- **Material**:
***

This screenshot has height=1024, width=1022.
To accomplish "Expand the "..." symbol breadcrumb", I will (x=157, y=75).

***

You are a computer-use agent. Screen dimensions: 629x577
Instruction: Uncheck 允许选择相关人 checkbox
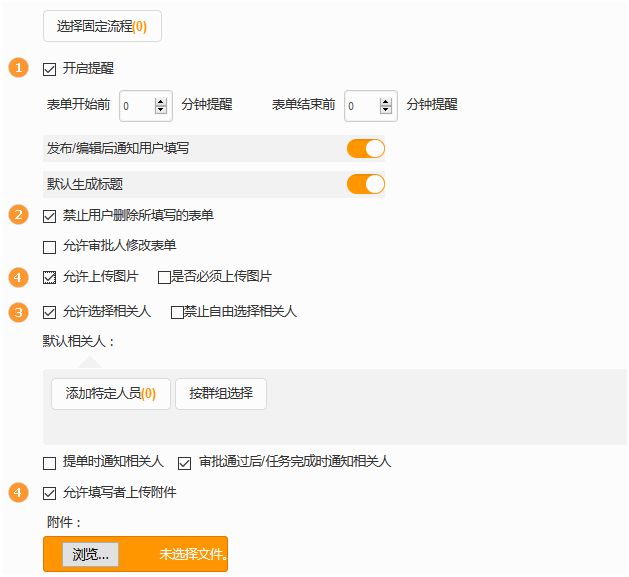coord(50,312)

***

- **Written exercise**: Recast the part that opens with the line containing "This screenshot has height=1024, width=1022." and closes with the line containing "will (x=157, y=75)." as a Markdown table with the columns Row and Line. Number each row and leave out blank lines.

- **Output of the task**:
| Row | Line |
|---|---|
| 1 | This screenshot has height=1024, width=1022. |
| 2 | To accomplish "Expand the "..." symbol breadcrumb", I will (x=157, y=75). |